There’s a constant need to balance the technical accuracy of a report with the reality that most of its readers will be experts in their own respective fields, and not necessarily data science. There’s no easy, one-size-fits-all answer here. Frequent communication and feedback will help establish an appropriate equilibrium.
始终需要平衡报告的技术准确性与现实，即大多数读者将是各自领域的专家，而不一定是数据科学。这里没有简单，一刀切的答案。频繁的沟通和反馈将有助于建立适当的平衡。

图形游戏 (The Graphics Game)

Powerful data visualizations will help you communicate complex results to stakeholders effectively. A well-designed graph or chart can reveal in a glance what several paragraphs of text would be required to explain.

强大的数据可视化将帮助您将复杂的结果有效地传达给利益相关者。精心设计的图形或图表可以一目了然地显示需要解释几段文字。

There’s a wide range of free and paid-for visualization and dashboard building tools out there, including Plotly, Tableau, Chartio, d3.js and many others.

有各种各样的免费和付费的可视化和仪表板构建工具，包括Plotly，Tableau，Chartio，d3.js 等。

For quick mock-ups, sometimes you can’t beat good ol’ fashioned spreadsheet software such as Excel or Google Sheets. These will do the job as required, although lack the functionality of purpose-built visualization software.

对于快速的模型制作，有时您无法击败优质的电子表格软件，例如Excel或Google表格。尽管缺少专用可视化软件的功能，但这些将按要求完成工作。

When building dashboards and graphics, there are a number of guiding principles to consider. The underlying challenge is to maximize the information value of the visualization, without sacrificing ‘readability’.

在构建仪表盘和图形时，需要考虑许多指导原则。潜在的挑战是在不牺牲“可读性”的情况下最大化可视化的信息价值。

An effective visualization reveals a high-level overview at a quick glance. More complex graphics may take a little longer for the viewer to digest, and should accordingly offer much greater information content.

有效的可视化功能可快速概览高层概览。观看者消化较复杂的图形可能需要更长的时间，因此应提供更多的信息内容。

If you only ever read one book about data visualization, then Edward Tufte’s classic The Visual Display of Quantitative Information is the outstanding choice.

如果您只读过一本有关数据可视化的书，那么爱德华·塔夫特(Edward Tufte)的经典著作《定量信息的视觉显示》 是杰出的选择。

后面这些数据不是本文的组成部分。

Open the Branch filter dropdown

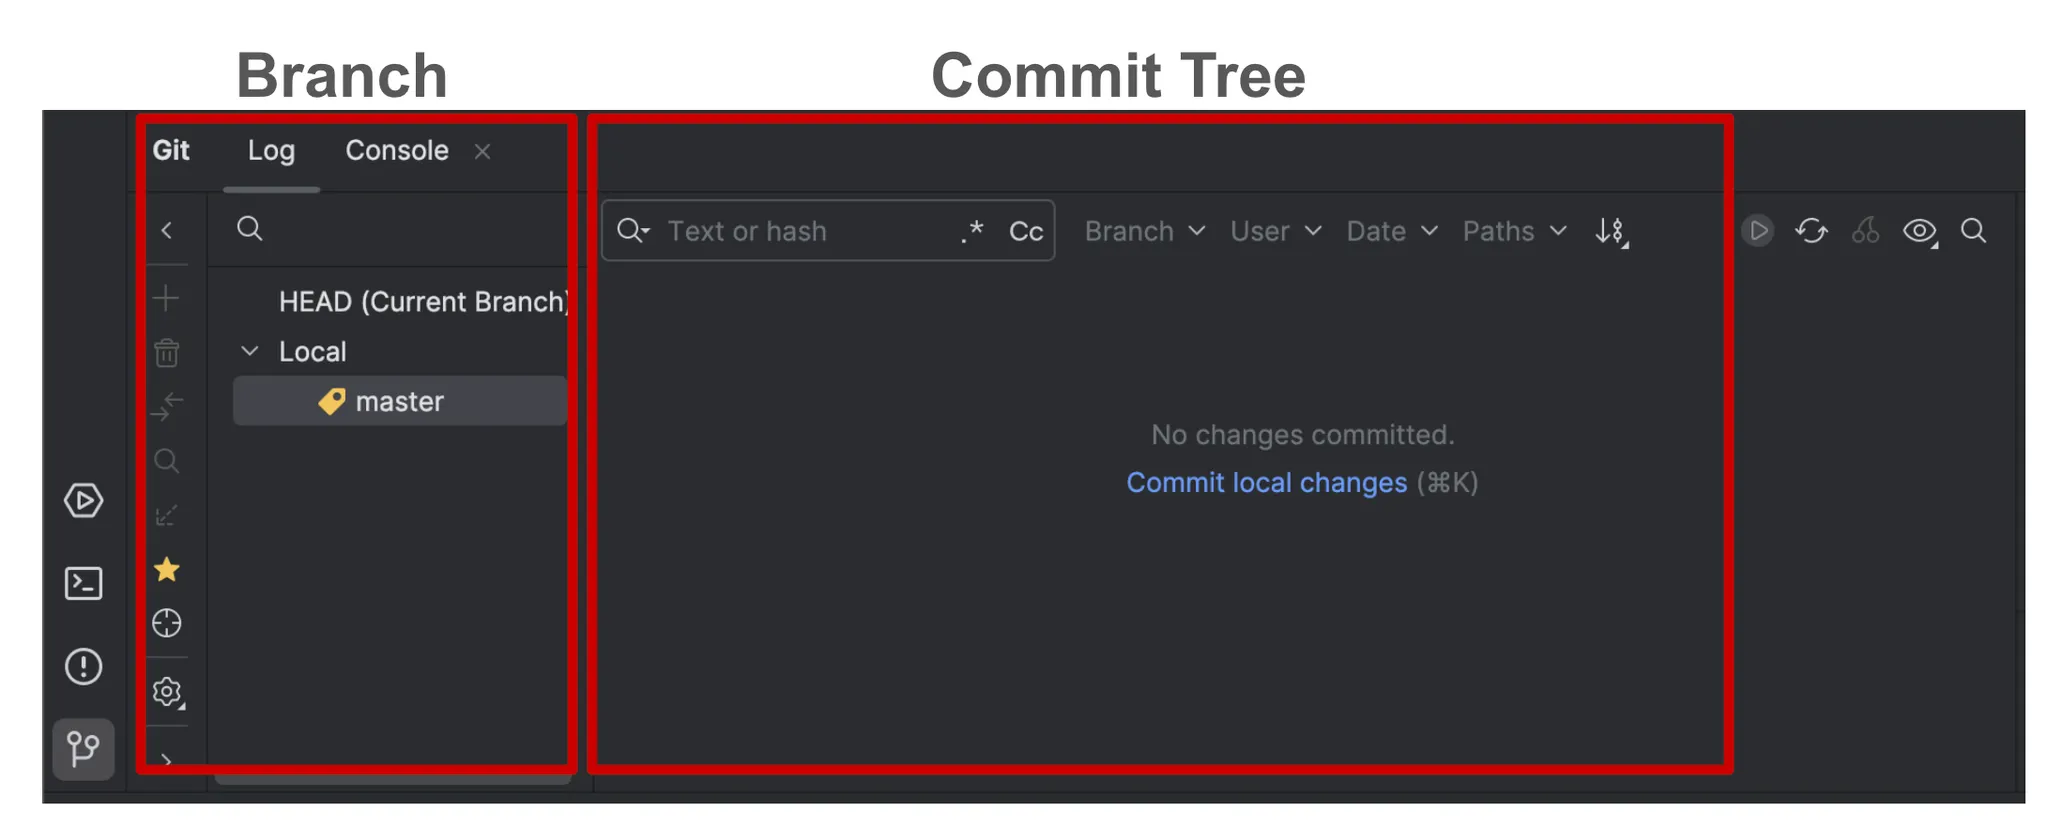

Tufte single-handedly popularized and invented much of the field of data visualization. Widely used terms such as ‘chartjunk’ and ‘data density’ owe their origins to Tufte’s work. His concept of the ‘data-ink ratio’ remains influential over thirty years on.

Tufte单手推广并发明了许多数据可视化领域。诸如' chartjunk '和'data density'等广泛使用的术语源于Tufte的工作。他的“ 数据墨水比率 ”的概念在过去的30年中一直很有影响力。

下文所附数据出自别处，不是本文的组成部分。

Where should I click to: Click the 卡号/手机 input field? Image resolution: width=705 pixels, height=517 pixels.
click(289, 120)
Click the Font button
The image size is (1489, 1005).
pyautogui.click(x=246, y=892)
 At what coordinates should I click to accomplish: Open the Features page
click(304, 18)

The use of color, layout and interactivity will often make the difference between a good visualization and a high-quality, professional one.

颜色，布局和交互性的使用通常会在出色的可视化效果与高质量，专业的可视化效果之间产生区别。

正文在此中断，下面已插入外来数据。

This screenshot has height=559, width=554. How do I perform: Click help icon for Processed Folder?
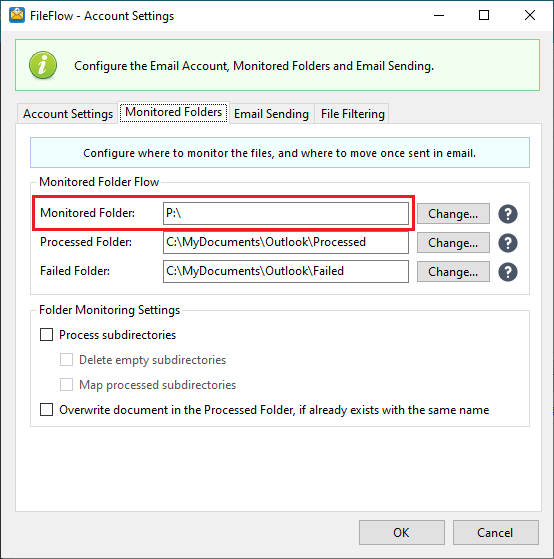coord(508,243)
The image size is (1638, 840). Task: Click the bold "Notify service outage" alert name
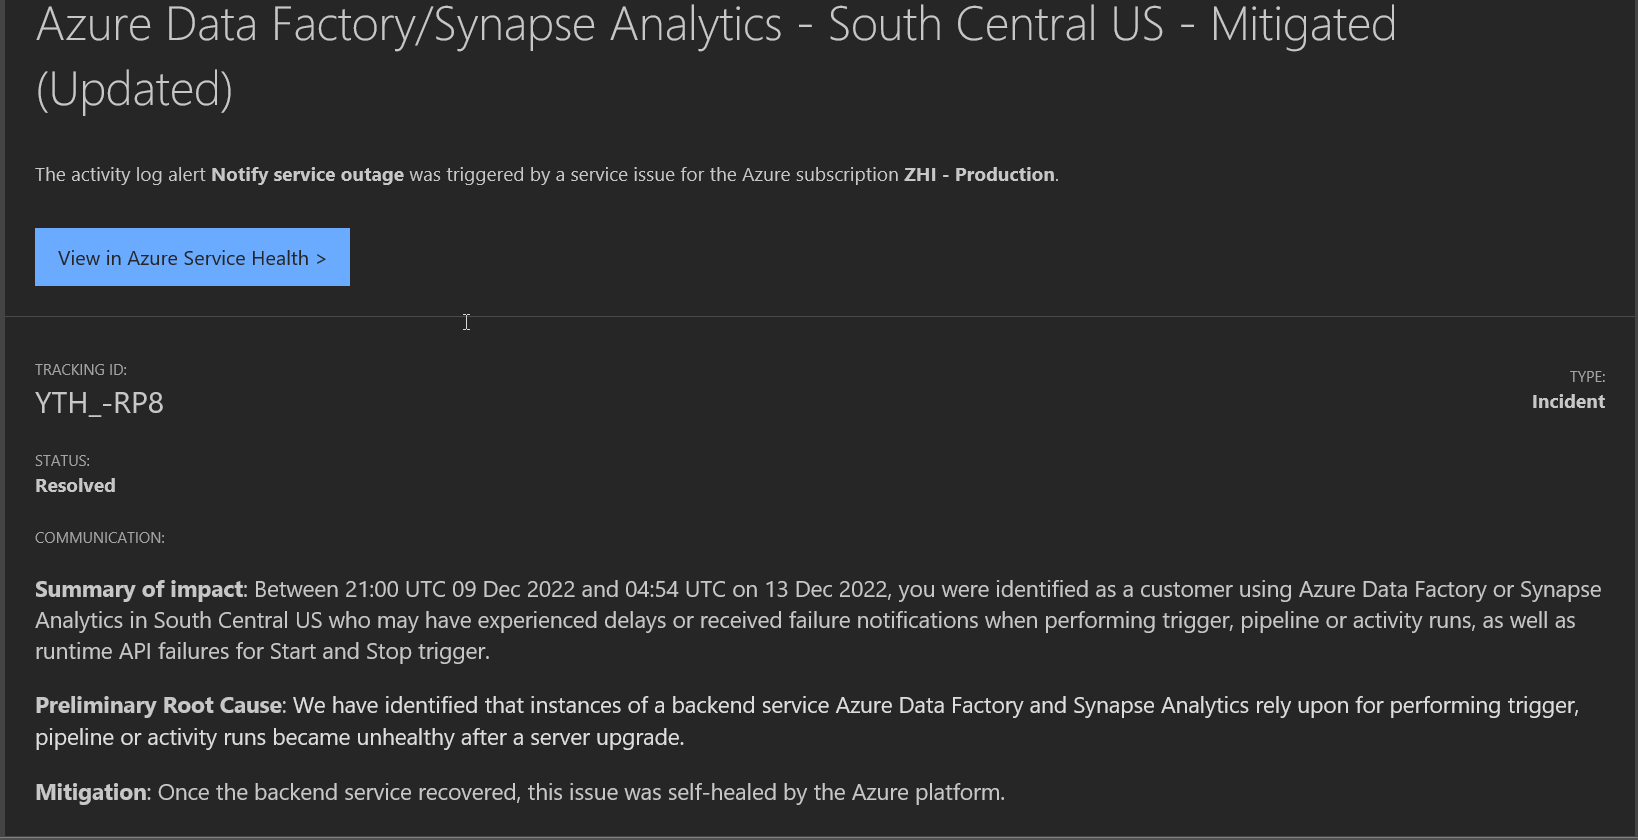pyautogui.click(x=307, y=175)
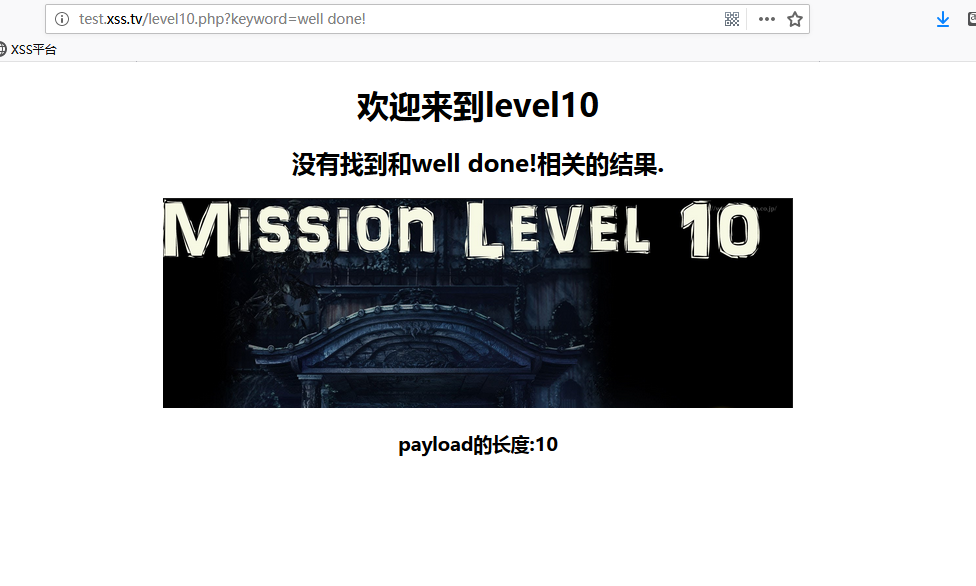Viewport: 976px width, 586px height.
Task: Click the partially visible icon right of downloads
Action: click(x=971, y=19)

Ultimately, creating a great data visualization touches upon skills more often associated with UX and graphic design than data science. Reading around these subjects in your free time is a great way to develop an awareness for what works and what doesn’t.

最终，创建出色的数据可视化效果会接触到与UX和图形设计相关的技能，而不是数据科学。在您的空闲时间阅读这些主题是一种了解什么是行之有效的好方法。

Be sure to check out sites such as bl.ocks.org for inspiration!

请务必查看bl.ocks.org等网站以获得灵感！

数据科学需要多样化的技能 (Data science requires a diverse skillset)

There are four core skill areas in which you, as an aspiring data scientist, should focus on developing. They are:

作为有抱负的数据科学家，您应在四个核心技能领域中专注于开发。他们是：

Statistics, including both the underlying theory and real world application.
统计信息，包括基础理论和实际应用。
Programming, in at least one of Python or R, as well as SQL and using the command line
使用Python或R中的至少一种以及SQL进行编程，并使用命令行
Data engineering best practices
数据工程最佳实践
Communicating your work effectively
有效沟通您的工作

奖金！不断学习 (Bonus! Learn constantly)

If you have read this far and feel at all discouraged — rest assured. The main skill in such a fast-moving field is learning how to learn and relearn. No doubt new frameworks, tools and methods will emerge in coming years.

如果您已读完此书并感到沮丧，请放心。在这个快速发展的领域中，主要技能是学习如何学习和重新学习。毫无疑问，未来几年将出现新的框架，工具和方法。

The exact skillset you learn now may need to be entirely updated within five to ten years. Expect this. By doing so, and being prepared, you can stay ahead of the game through continuous relearning.

您现在学习的确切技能可能需要在五到十年内完全更新。期待这个。通过这样做并做好准备，您可以通过不断的重新学习保持领先地位。

You can never know everything, and the truth is — no one ever does. But, if you master the fundamentals, you’ll be in a position to pick up anything else on a need-to-know basis.

您永远不可能知道所有事情，而事实是–从来没有人知道。但是，如果您掌握了基础知识，就可以根据需要知道其他内容。

And that is arguably the key to success in any fast developing discipline.

可以说，这是在任何快速发展的学科中取得成功的关键。